Regular expression to apply backspace characters

Question

I have a string coming from a telnet client. This string contains backspace characters which I need to apply. Each backspace should remove one previously typed character.

Answer 1

I wouldn't try to use a regular expression for this, since it's very impenetrable to read and I have the feeling that it's not even possible with plain regular expression without any perl-like regex magic-extensions.

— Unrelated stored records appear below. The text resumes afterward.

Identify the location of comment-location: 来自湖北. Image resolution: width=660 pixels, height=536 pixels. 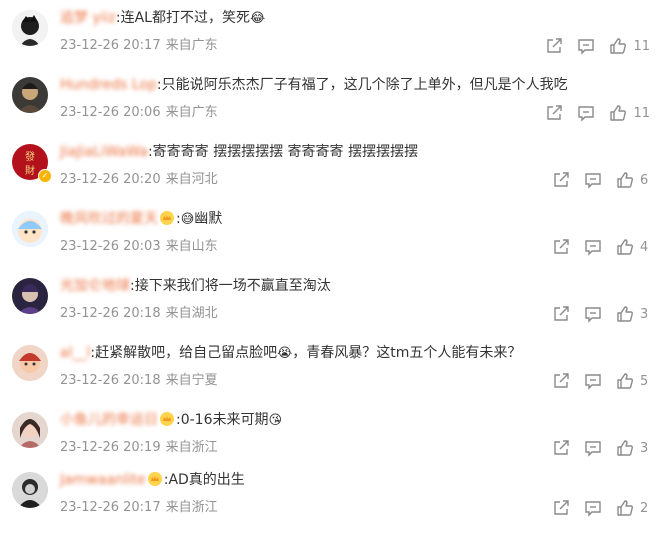
(192, 314).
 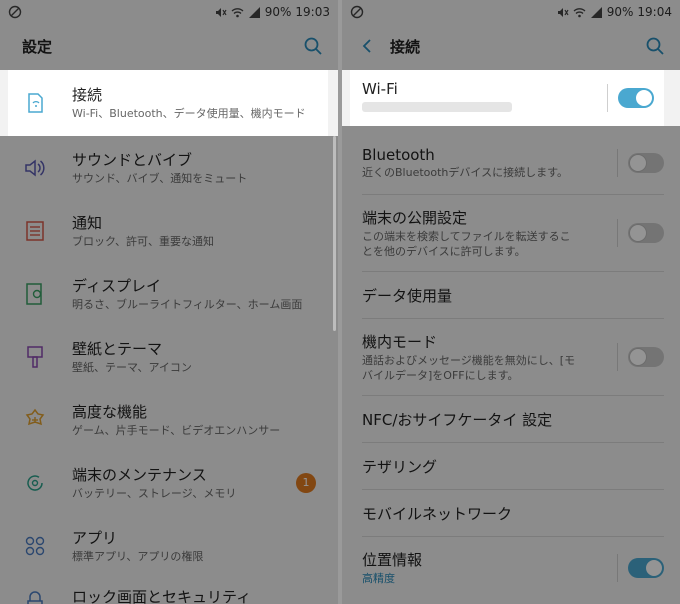 I want to click on status-bar: 90% 19:04, so click(x=511, y=12).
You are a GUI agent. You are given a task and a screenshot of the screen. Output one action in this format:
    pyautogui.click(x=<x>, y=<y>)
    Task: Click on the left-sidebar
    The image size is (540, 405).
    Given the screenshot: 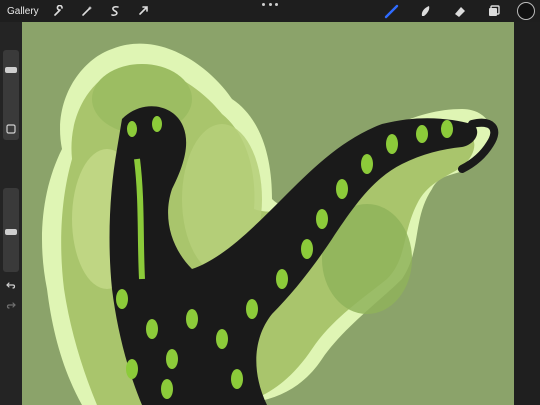 What is the action you would take?
    pyautogui.click(x=11, y=214)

My suggestion would be something like (python like pseudocode):

stack = []
for char in str:
    if char == BACKSPACE and not stack.isEmpty():
        stack.pop()
    else:
        stack.push(char)

result = ''.join(stack)

It'S immediately clear what happens and how it works.

Answer 2

This is basically a variant of How can we match a^n b^n with Java regex?, so we could reuse its answer there:

var regex = new Regex(@"(?:[^\b](?=[^\b]*((?>\1?)[\b])))+\1");
Console.WriteLine(regex.Replace("Hello7\b World123\b\b\b", ""));

Additionally, the .NET regex engine supports balancing groups, so we could use a different pattern:

var regex = new Regex(@"(?<L>[^\b])+(?<R-L>[\b])+(?(L)(?!))");

(This means:

1. Match one or more non-backspaces, assigning them with the name "L",
2. then followed one or more backspaces, assigning them with the name "R", with the condition that every "R" must have one corresponding "L",
3. if there are any "L"s left, abandon the match (as (?!) matches nothing).

)